**DESCRIPTION OF THE TASK**
What you return should match the data below exactly, line for line.

── EXERCISE DATA ──

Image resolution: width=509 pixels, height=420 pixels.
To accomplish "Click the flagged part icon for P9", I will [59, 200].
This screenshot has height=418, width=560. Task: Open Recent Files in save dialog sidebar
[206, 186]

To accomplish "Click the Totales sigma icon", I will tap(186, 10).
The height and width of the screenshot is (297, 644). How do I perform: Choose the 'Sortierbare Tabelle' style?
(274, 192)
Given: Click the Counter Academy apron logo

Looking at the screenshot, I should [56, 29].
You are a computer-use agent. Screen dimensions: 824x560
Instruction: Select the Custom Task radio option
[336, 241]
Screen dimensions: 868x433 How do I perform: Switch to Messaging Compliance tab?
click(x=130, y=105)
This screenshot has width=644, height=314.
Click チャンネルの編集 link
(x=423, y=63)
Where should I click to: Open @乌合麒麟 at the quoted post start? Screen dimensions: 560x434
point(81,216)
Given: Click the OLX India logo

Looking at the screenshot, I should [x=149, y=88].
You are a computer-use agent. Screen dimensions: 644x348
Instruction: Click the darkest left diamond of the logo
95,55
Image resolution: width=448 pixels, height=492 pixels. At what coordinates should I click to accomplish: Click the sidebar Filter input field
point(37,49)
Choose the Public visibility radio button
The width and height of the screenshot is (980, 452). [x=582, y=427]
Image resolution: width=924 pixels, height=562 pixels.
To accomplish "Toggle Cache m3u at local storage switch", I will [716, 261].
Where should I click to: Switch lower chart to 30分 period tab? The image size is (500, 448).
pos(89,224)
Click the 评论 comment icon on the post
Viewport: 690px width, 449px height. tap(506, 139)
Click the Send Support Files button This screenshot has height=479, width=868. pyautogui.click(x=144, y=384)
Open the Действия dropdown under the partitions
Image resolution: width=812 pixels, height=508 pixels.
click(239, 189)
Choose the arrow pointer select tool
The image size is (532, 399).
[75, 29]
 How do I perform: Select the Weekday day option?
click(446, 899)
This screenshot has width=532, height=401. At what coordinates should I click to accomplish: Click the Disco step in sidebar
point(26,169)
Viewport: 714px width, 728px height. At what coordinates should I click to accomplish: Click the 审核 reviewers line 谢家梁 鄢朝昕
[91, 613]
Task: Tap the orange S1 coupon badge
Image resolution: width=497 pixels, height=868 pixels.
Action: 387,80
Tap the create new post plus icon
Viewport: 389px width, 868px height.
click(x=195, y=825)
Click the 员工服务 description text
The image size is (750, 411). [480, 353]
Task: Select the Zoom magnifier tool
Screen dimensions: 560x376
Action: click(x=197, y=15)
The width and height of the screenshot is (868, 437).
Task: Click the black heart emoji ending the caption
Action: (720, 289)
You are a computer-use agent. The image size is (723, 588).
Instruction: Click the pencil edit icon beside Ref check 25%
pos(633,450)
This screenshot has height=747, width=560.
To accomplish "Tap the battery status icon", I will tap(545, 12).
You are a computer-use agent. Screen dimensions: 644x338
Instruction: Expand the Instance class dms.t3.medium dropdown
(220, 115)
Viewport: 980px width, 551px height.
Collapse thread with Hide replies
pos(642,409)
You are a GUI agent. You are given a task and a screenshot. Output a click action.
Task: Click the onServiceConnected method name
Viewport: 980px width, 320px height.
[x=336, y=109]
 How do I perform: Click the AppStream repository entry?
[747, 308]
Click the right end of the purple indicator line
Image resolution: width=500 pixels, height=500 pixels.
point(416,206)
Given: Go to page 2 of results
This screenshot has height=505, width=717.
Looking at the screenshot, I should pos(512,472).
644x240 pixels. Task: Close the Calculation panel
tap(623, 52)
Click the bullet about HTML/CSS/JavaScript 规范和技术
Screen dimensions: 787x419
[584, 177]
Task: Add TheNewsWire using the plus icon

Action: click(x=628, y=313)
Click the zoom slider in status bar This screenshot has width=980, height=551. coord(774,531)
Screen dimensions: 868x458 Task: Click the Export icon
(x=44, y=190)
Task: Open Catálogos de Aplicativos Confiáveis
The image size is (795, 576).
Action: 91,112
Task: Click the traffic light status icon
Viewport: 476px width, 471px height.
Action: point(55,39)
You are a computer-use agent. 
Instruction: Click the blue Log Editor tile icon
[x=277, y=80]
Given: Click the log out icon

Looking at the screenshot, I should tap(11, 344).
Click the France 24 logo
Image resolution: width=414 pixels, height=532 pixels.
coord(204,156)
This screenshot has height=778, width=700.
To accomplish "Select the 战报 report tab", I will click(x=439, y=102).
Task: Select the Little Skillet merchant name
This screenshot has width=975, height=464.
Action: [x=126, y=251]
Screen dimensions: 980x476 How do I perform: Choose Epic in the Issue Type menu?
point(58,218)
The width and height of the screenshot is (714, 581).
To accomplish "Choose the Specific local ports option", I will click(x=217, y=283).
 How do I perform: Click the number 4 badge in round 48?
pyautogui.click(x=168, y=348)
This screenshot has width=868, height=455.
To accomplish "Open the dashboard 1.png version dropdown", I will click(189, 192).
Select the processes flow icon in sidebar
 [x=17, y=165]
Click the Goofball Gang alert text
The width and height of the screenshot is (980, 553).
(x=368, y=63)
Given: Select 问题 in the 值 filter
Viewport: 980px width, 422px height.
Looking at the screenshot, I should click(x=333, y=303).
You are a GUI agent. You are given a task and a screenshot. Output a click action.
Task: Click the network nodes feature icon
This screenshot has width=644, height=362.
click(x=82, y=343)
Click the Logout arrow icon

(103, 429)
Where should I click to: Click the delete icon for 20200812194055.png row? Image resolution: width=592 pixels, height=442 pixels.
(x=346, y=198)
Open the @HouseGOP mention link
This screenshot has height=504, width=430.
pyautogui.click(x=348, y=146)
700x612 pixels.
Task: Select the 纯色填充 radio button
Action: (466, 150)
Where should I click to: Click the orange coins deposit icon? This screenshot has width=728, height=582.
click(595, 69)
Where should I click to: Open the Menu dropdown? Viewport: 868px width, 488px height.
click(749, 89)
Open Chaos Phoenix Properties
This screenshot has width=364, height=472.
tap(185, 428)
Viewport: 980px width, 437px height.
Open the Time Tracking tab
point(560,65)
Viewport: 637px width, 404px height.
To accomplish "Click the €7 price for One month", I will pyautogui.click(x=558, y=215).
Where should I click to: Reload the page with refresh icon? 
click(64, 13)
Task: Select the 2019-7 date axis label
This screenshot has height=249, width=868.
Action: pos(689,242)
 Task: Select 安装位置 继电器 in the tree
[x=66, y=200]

───

**EXERCISE OUTPUT**
Image resolution: width=509 pixels, height=420 pixels.
To accomplish "Click the flagged part icon for P9", I will [59, 200].
This screenshot has height=418, width=560. Task: Open Recent Files in save dialog sidebar
[206, 186]

To accomplish "Click the Totales sigma icon", I will tap(186, 10).
The height and width of the screenshot is (297, 644). How do I perform: Choose the 'Sortierbare Tabelle' style?
(274, 192)
Given: Click the Counter Academy apron logo

Looking at the screenshot, I should [56, 29].
You are a computer-use agent. Screen dimensions: 824x560
Instruction: Select the Custom Task radio option
[336, 241]
Screen dimensions: 868x433 How do I perform: Switch to Messaging Compliance tab?
click(x=130, y=105)
This screenshot has width=644, height=314.
Click チャンネルの編集 link
(x=423, y=63)
Where should I click to: Open @乌合麒麟 at the quoted post start? Screen dimensions: 560x434
point(81,216)
Given: Click the OLX India logo

Looking at the screenshot, I should [x=149, y=88].
You are a computer-use agent. Screen dimensions: 644x348
Instruction: Click the darkest left diamond of the logo
95,55
Image resolution: width=448 pixels, height=492 pixels. At what coordinates should I click to accomplish: Click the sidebar Filter input field
point(37,49)
Choose the Public visibility radio button
The width and height of the screenshot is (980, 452). [x=582, y=427]
Image resolution: width=924 pixels, height=562 pixels.
To accomplish "Toggle Cache m3u at local storage switch", I will [716, 261].
Where should I click to: Switch lower chart to 30分 period tab? The image size is (500, 448).
pos(89,224)
Click the 评论 comment icon on the post
Viewport: 690px width, 449px height. tap(506, 139)
Click the Send Support Files button This screenshot has height=479, width=868. pyautogui.click(x=144, y=384)
Open the Действия dropdown under the partitions
Image resolution: width=812 pixels, height=508 pixels.
click(239, 189)
Choose the arrow pointer select tool
The image size is (532, 399).
[75, 29]
 How do I perform: Select the Weekday day option?
click(446, 899)
This screenshot has width=532, height=401. At what coordinates should I click to accomplish: Click the Disco step in sidebar
point(26,169)
Viewport: 714px width, 728px height. At what coordinates should I click to accomplish: Click the 审核 reviewers line 谢家梁 鄢朝昕
[91, 613]
Task: Tap the orange S1 coupon badge
Image resolution: width=497 pixels, height=868 pixels.
Action: 387,80
Tap the create new post plus icon
Viewport: 389px width, 868px height.
click(x=195, y=825)
Click the 员工服务 description text
The image size is (750, 411). [480, 353]
Task: Select the Zoom magnifier tool
Screen dimensions: 560x376
Action: click(x=197, y=15)
The width and height of the screenshot is (868, 437).
Task: Click the black heart emoji ending the caption
Action: (720, 289)
You are a computer-use agent. The image size is (723, 588).
Instruction: Click the pencil edit icon beside Ref check 25%
pos(633,450)
This screenshot has height=747, width=560.
To accomplish "Tap the battery status icon", I will tap(545, 12).
You are a computer-use agent. Screen dimensions: 644x338
Instruction: Expand the Instance class dms.t3.medium dropdown
(220, 115)
Viewport: 980px width, 551px height.
Collapse thread with Hide replies
pos(642,409)
You are a GUI agent. You are given a task and a screenshot. Output a click action.
Task: Click the onServiceConnected method name
Viewport: 980px width, 320px height.
[x=336, y=109]
 How do I perform: Click the AppStream repository entry?
[747, 308]
Click the right end of the purple indicator line
Image resolution: width=500 pixels, height=500 pixels.
point(416,206)
Given: Go to page 2 of results
This screenshot has height=505, width=717.
Looking at the screenshot, I should pos(512,472).
644x240 pixels. Task: Close the Calculation panel
tap(623, 52)
Click the bullet about HTML/CSS/JavaScript 规范和技术
Screen dimensions: 787x419
[584, 177]
Task: Add TheNewsWire using the plus icon

Action: click(x=628, y=313)
Click the zoom slider in status bar This screenshot has width=980, height=551. coord(774,531)
Screen dimensions: 868x458 Task: Click the Export icon
(x=44, y=190)
Task: Open Catálogos de Aplicativos Confiáveis
The image size is (795, 576).
Action: 91,112
Task: Click the traffic light status icon
Viewport: 476px width, 471px height.
Action: point(55,39)
You are a computer-use agent. 
Instruction: Click the blue Log Editor tile icon
[x=277, y=80]
Given: Click the log out icon

Looking at the screenshot, I should tap(11, 344).
Click the France 24 logo
Image resolution: width=414 pixels, height=532 pixels.
coord(204,156)
This screenshot has height=778, width=700.
To accomplish "Select the 战报 report tab", I will click(x=439, y=102).
Task: Select the Little Skillet merchant name
This screenshot has width=975, height=464.
Action: [x=126, y=251]
Screen dimensions: 980x476 How do I perform: Choose Epic in the Issue Type menu?
point(58,218)
The width and height of the screenshot is (714, 581).
To accomplish "Choose the Specific local ports option", I will click(x=217, y=283).
 How do I perform: Click the number 4 badge in round 48?
pyautogui.click(x=168, y=348)
This screenshot has width=868, height=455.
To accomplish "Open the dashboard 1.png version dropdown", I will click(189, 192).
Select the processes flow icon in sidebar
 [x=17, y=165]
Click the Goofball Gang alert text
The width and height of the screenshot is (980, 553).
(x=368, y=63)
Given: Select 问题 in the 值 filter
Viewport: 980px width, 422px height.
Looking at the screenshot, I should click(x=333, y=303).
You are a GUI agent. You are given a task and a screenshot. Output a click action.
Task: Click the network nodes feature icon
This screenshot has width=644, height=362.
click(x=82, y=343)
Click the Logout arrow icon

(103, 429)
Where should I click to: Click the delete icon for 20200812194055.png row? Image resolution: width=592 pixels, height=442 pixels.
(x=346, y=198)
Open the @HouseGOP mention link
This screenshot has height=504, width=430.
pyautogui.click(x=348, y=146)
700x612 pixels.
Task: Select the 纯色填充 radio button
Action: (466, 150)
Where should I click to: Click the orange coins deposit icon? This screenshot has width=728, height=582.
click(595, 69)
Where should I click to: Open the Menu dropdown? Viewport: 868px width, 488px height.
click(749, 89)
Open Chaos Phoenix Properties
This screenshot has width=364, height=472.
tap(185, 428)
Viewport: 980px width, 437px height.
Open the Time Tracking tab
point(560,65)
Viewport: 637px width, 404px height.
To accomplish "Click the €7 price for One month", I will pyautogui.click(x=558, y=215).
Where should I click to: Reload the page with refresh icon? 
click(64, 13)
Task: Select the 2019-7 date axis label
This screenshot has height=249, width=868.
Action: pos(689,242)
 Task: Select 安装位置 继电器 in the tree
[x=66, y=200]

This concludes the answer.